Calcium Homeostasis Is Modified in Skeletal Muscle Fibers of Small Ankyrin1 Knockout Mice

Small Ankyrins (sAnk1) are muscle-specific isoforms generated by the Ank1 gene that participate in the organization of the sarcoplasmic reticulum (SR) of striated muscles. Accordingly, the volume of SR tubules localized around the myofibrils is strongly reduced in skeletal muscle fibers of 4- and 10-month-old sAnk1 knockout (KO) mice, while additional structural alterations only develop with aging. To verify whether the lack of sAnk1 also alters intracellular Ca(2+) handling, cytosolic Ca(2+) levels were analyzed in stimulated skeletal muscle fibers from 4- and 10-month-old sAnk1 KO mice.
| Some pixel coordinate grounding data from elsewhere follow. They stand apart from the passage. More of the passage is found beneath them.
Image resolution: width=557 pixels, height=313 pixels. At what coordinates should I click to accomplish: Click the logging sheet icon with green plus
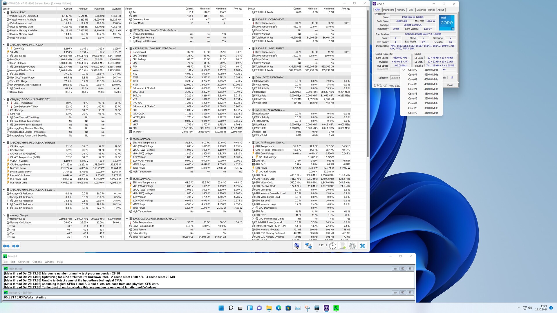point(343,246)
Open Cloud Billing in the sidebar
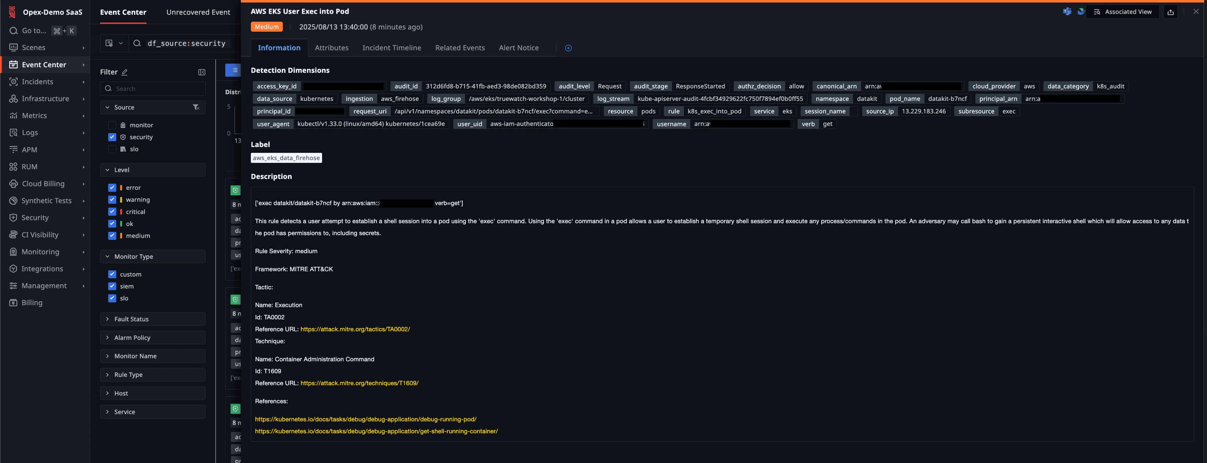 pyautogui.click(x=43, y=184)
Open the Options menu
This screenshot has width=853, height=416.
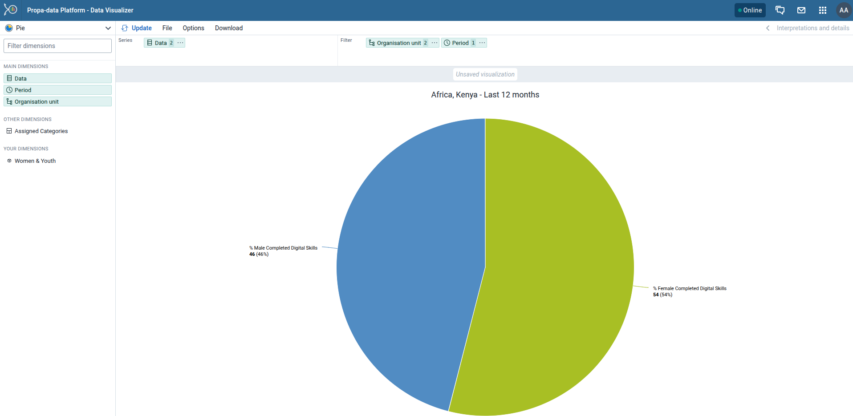tap(193, 28)
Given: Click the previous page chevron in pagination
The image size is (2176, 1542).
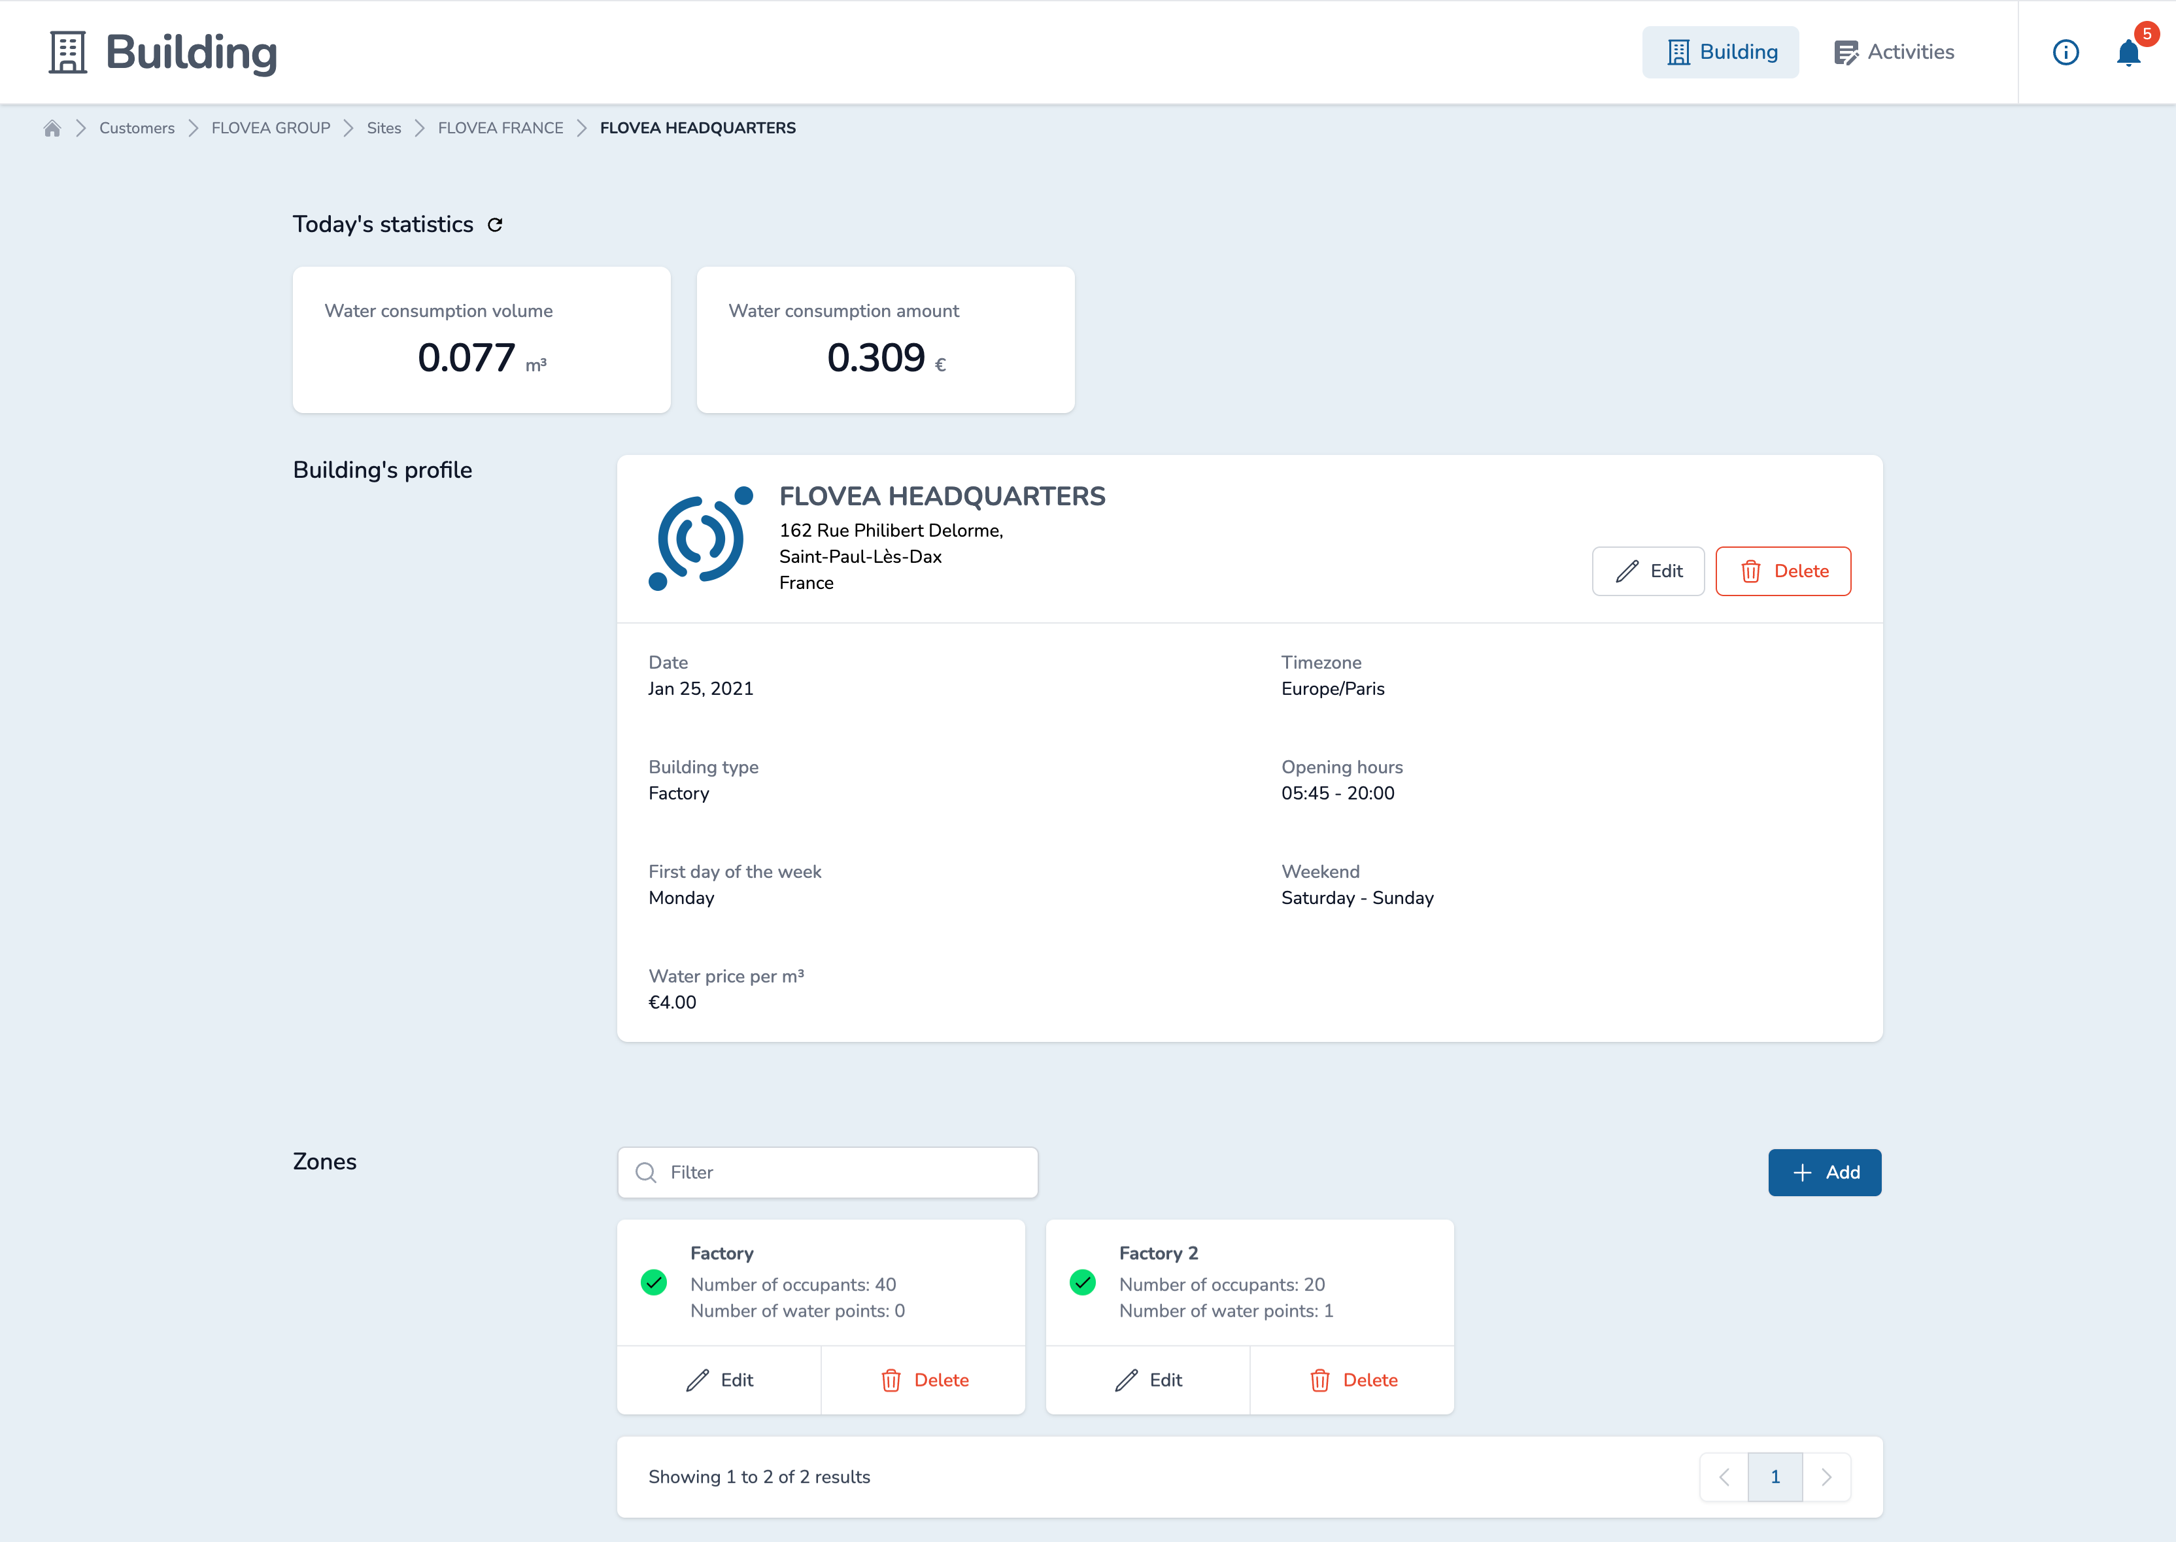Looking at the screenshot, I should tap(1726, 1476).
The SR Ca(2+) content was reduced in sAnk1 KO mice regardless of age. The amplitude of the Ca(2+) transients induced by depolarizing pulses was decreased in myofibers of sAnk1 KO with respect to wild type (WT) fibers, while their voltage dependence was not affected. Furthermore, analysis of spontaneous Ca(2+) release events (sparks) on saponin-permeabilized muscle fibers indicated that the frequency of sparks was significantly lower in fibers from 4-month-old KO mice compared to WT. Furthermore, both the amplitude and spatial spread of sparks were significantly smaller in muscle fibers from both 4- and 10-month-old KO mice compared to WT. These data suggest that the absence of sAnk1 results in an impairment of SR Ca(2+) release, likely as a consequence of a decreased Ca(2+) store due to the reduction of the SR volume in sAnk1 KO muscle fibers.